The mean tumor size in patients who underwent distal gastrectomy was 2.89 centimeters. Early gastric cancer was the final diagnosis in 16 patients, but one exhibited muscle invasion and another exhibited serosal invasion. The mean distance from the tumor to resection margin was 3.3 centimeters.
The most common histologic cancer identified type was signet ring cell carcinoma. There was no morbidity, except for gastric stasis and adhesive illius in two patients. Finally, there were no complications related to intraoperative gastroscopy.
Once mastered, this technique can be done in five minutes from insert of gastroscopy to injection of the blue dye into gastric wall, if it is performed properly. While attempting this procedure, it's important to remember to avoid the intra and extraluminal leakage during injection of the dye. After its development, this technique paved the way for researchers in the field of gastric cancer surgery to explore intraoperatively the exact location of early gastric cancers in a total laparoscopic gastrectomy without any laparotomy.
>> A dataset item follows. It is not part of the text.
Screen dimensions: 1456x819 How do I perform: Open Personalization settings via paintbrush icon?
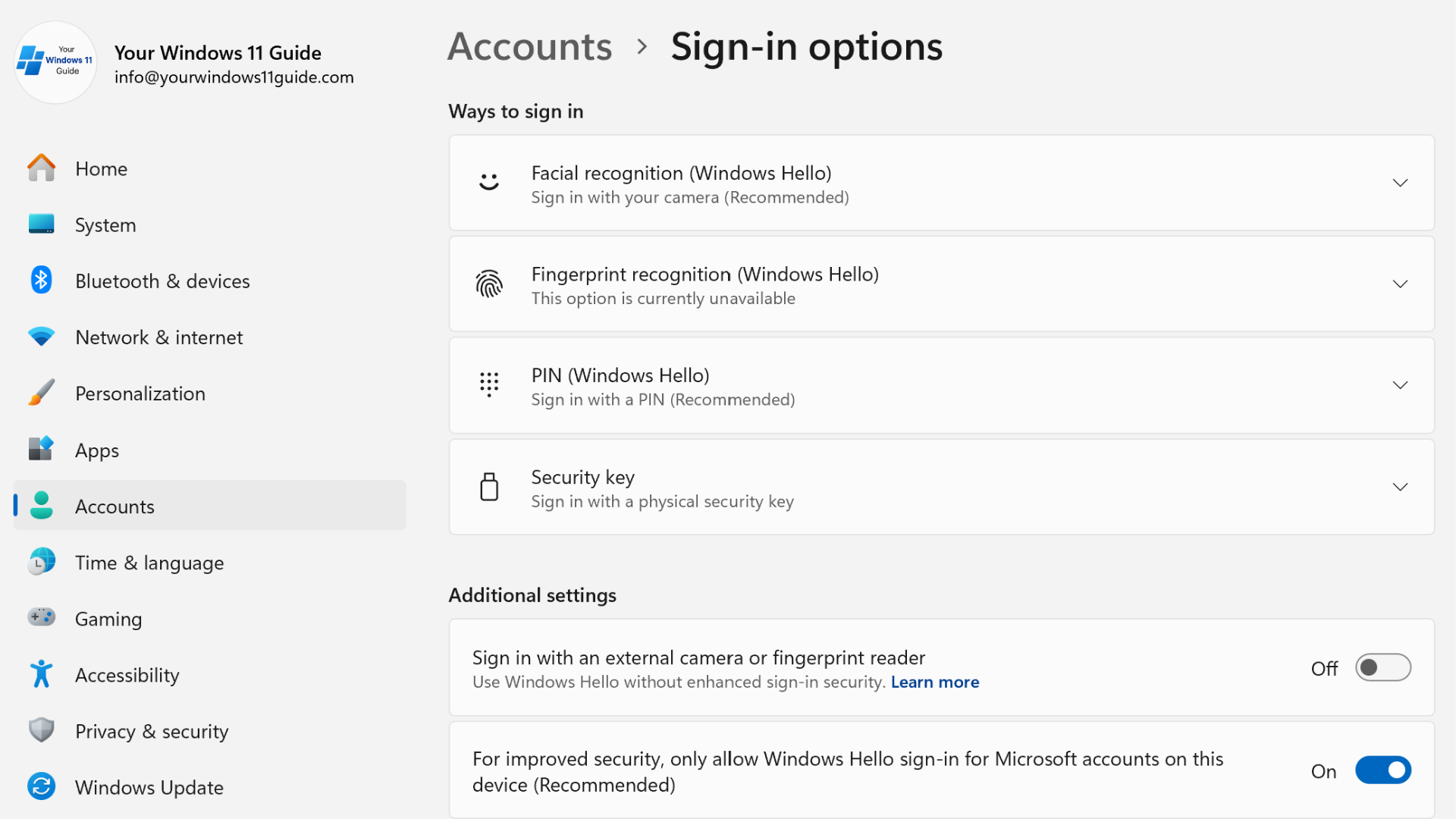pos(41,392)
After watching this video, you should have a good understanding of how to use intraoperative gastroscopy to localize early gastric cancer in the middle third of the stomach during a total laparoscopy gastrectomy. Don't forget that working with the intraoperative gastroscopy can be extremely hazardous and the precautions such as preventing injury to the oral cavity or the throat should always be taken while performing this procedure.